Repeat the entries below exactly and in full.

··· Task material

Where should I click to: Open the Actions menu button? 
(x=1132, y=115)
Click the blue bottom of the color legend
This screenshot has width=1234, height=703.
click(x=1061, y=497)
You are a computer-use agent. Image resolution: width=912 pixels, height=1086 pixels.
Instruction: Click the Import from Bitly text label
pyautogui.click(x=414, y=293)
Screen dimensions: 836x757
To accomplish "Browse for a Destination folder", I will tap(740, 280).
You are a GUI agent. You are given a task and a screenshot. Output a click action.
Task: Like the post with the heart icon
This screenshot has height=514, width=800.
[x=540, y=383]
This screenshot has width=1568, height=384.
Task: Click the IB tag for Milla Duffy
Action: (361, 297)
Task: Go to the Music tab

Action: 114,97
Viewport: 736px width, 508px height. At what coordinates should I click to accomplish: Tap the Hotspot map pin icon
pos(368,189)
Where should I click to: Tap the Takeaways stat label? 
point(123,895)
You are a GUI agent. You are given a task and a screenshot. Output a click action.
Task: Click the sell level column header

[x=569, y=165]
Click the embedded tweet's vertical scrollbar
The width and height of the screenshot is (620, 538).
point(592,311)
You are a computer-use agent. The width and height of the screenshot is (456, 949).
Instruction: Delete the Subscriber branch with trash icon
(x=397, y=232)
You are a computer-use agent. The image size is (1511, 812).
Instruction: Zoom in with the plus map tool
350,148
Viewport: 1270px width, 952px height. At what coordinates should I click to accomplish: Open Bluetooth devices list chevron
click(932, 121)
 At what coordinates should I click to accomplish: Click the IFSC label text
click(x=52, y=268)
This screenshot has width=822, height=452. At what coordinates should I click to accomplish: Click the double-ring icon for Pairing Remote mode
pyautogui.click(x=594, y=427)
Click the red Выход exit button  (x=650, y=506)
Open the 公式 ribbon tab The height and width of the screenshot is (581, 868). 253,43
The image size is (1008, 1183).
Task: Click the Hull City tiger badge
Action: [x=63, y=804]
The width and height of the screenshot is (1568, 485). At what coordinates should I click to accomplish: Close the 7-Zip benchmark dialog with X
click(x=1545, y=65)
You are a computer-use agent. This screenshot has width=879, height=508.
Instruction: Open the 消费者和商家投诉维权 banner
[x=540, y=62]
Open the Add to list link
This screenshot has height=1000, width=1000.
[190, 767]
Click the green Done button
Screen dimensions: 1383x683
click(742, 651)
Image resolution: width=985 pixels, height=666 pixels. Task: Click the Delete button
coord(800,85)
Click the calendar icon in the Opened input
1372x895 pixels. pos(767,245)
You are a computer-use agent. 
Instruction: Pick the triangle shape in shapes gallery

······

> [Solution to the exercise]:
Where should I click to: Open the Actions menu button? 
(x=1132, y=115)
Click the blue bottom of the color legend
This screenshot has width=1234, height=703.
click(x=1061, y=497)
You are a computer-use agent. Image resolution: width=912 pixels, height=1086 pixels.
Instruction: Click the Import from Bitly text label
pyautogui.click(x=414, y=293)
Screen dimensions: 836x757
To accomplish "Browse for a Destination folder", I will tap(740, 280).
You are a GUI agent. You are given a task and a screenshot. Output a click action.
Task: Like the post with the heart icon
This screenshot has height=514, width=800.
[x=540, y=383]
This screenshot has width=1568, height=384.
Task: Click the IB tag for Milla Duffy
Action: (361, 297)
Task: Go to the Music tab

Action: 114,97
Viewport: 736px width, 508px height. At what coordinates should I click to accomplish: Tap the Hotspot map pin icon
pos(368,189)
Where should I click to: Tap the Takeaways stat label? 
point(123,895)
You are a GUI agent. You are given a task and a screenshot. Output a click action.
Task: Click the sell level column header

[x=569, y=165]
Click the embedded tweet's vertical scrollbar
The width and height of the screenshot is (620, 538).
point(592,311)
You are a computer-use agent. The width and height of the screenshot is (456, 949).
Instruction: Delete the Subscriber branch with trash icon
(x=397, y=232)
You are a computer-use agent. The image size is (1511, 812).
Instruction: Zoom in with the plus map tool
350,148
Viewport: 1270px width, 952px height. At what coordinates should I click to accomplish: Open Bluetooth devices list chevron
click(932, 121)
 At what coordinates should I click to accomplish: Click the IFSC label text
click(x=52, y=268)
This screenshot has width=822, height=452. At what coordinates should I click to accomplish: Click the double-ring icon for Pairing Remote mode
pyautogui.click(x=594, y=427)
Click the red Выход exit button  (x=650, y=506)
Open the 公式 ribbon tab The height and width of the screenshot is (581, 868). 253,43
The image size is (1008, 1183).
Task: Click the Hull City tiger badge
Action: [x=63, y=804]
The width and height of the screenshot is (1568, 485). At what coordinates should I click to accomplish: Close the 7-Zip benchmark dialog with X
click(x=1545, y=65)
You are a computer-use agent. This screenshot has width=879, height=508.
Instruction: Open the 消费者和商家投诉维权 banner
[x=540, y=62]
Open the Add to list link
This screenshot has height=1000, width=1000.
[190, 767]
Click the green Done button
Screen dimensions: 1383x683
click(742, 651)
Image resolution: width=985 pixels, height=666 pixels. Task: Click the Delete button
coord(800,85)
Click the calendar icon in the Opened input
1372x895 pixels. pos(767,245)
You are a computer-use agent. 
Instruction: Pick the triangle shape in shapes gallery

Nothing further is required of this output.